Then, the Office, the SEC and CA will jointly submit the three approved
candidates to the Court. The Office and the SEC may, in their discretion, make
a recommendation to the Court regarding the three candidates. The Court shall
select the Independent Examiner from the three approved candidates and issue an
order appointing the Independent Examiner. If the Court rejects all three
approved candidates, the procedure set forth in this paragraph will be repeated
until such time as the Court approves an Independent Examiner. The procedures
set forth in this paragraph are subject to the approval of the Court. If the
Court does not approve the procedures set forth in this paragraph, the Office,
the SEC and CA will agree upon a different procedure for the appointment of the
Independent Examiner, and neither CA nor the Office will be relieved of any of
the other terms, conditions and obligations set forth in this Agreement.

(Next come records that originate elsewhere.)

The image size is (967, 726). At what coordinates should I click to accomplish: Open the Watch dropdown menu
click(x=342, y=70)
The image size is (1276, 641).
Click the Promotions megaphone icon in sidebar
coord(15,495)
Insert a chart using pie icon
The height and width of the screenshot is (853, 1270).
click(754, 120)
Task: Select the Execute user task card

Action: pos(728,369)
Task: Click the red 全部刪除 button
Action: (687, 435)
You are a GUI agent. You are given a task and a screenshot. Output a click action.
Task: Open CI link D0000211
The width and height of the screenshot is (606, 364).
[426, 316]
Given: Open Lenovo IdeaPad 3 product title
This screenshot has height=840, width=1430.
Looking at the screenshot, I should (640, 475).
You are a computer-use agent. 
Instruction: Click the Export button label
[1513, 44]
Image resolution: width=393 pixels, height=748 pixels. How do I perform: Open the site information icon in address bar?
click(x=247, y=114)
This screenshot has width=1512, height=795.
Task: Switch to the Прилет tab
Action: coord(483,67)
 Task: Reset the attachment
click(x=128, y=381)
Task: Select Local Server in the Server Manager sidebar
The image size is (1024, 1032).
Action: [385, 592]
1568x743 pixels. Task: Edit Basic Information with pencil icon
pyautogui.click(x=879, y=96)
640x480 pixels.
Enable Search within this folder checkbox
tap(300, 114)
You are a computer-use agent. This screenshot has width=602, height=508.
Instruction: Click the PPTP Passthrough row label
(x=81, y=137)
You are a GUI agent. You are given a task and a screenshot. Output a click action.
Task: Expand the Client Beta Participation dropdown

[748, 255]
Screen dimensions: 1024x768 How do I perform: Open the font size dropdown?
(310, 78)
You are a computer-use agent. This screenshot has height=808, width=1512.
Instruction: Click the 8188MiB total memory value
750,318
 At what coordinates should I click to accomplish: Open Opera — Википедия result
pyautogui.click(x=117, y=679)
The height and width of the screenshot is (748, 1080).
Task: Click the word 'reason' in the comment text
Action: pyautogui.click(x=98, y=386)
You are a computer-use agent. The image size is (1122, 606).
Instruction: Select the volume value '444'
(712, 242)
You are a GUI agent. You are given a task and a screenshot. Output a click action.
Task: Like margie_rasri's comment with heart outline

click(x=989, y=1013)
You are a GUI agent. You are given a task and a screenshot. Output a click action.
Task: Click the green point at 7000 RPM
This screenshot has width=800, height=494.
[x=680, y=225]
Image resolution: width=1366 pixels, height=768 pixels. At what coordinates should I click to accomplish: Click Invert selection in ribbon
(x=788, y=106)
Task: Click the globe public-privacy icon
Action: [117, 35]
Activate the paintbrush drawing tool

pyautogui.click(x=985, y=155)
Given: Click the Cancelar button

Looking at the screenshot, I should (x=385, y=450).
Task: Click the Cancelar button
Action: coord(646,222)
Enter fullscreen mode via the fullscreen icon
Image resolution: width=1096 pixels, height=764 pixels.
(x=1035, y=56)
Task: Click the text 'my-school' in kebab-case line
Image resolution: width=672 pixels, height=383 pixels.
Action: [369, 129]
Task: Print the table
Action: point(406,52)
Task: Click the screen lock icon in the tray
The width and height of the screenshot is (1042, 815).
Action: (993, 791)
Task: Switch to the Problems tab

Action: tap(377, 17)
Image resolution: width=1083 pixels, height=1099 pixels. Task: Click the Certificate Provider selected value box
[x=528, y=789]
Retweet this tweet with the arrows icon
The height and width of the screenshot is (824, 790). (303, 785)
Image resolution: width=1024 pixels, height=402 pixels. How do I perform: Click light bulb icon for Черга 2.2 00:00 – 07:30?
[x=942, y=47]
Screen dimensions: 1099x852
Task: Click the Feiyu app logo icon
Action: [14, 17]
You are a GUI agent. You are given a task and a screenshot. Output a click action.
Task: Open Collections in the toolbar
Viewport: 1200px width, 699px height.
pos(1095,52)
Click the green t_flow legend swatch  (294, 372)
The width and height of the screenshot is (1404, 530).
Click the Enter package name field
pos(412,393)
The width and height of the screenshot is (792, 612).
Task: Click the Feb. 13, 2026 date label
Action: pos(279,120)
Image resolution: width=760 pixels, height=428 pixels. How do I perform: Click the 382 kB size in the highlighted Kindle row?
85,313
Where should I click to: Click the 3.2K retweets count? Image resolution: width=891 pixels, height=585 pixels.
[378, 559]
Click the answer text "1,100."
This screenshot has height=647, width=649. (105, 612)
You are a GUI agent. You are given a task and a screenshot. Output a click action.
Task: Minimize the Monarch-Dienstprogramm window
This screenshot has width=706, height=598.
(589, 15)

          21. CA agrees that the Independent Examiner shall have reasonable access
to all of CA’s books and records and the ability to meet privately with CA
employees. Except in respect of communications with the Office or the SEC, the
Independent Examiner shall maintain the confidentiality of any non-public
business and financial information of CA. At the conclusion of the Independent
Examiner’s engagement, subject to the approval of the Office, the Independent
Examiner shall return to CA all documents reflecting or referring to non-public
business and financial information of CA.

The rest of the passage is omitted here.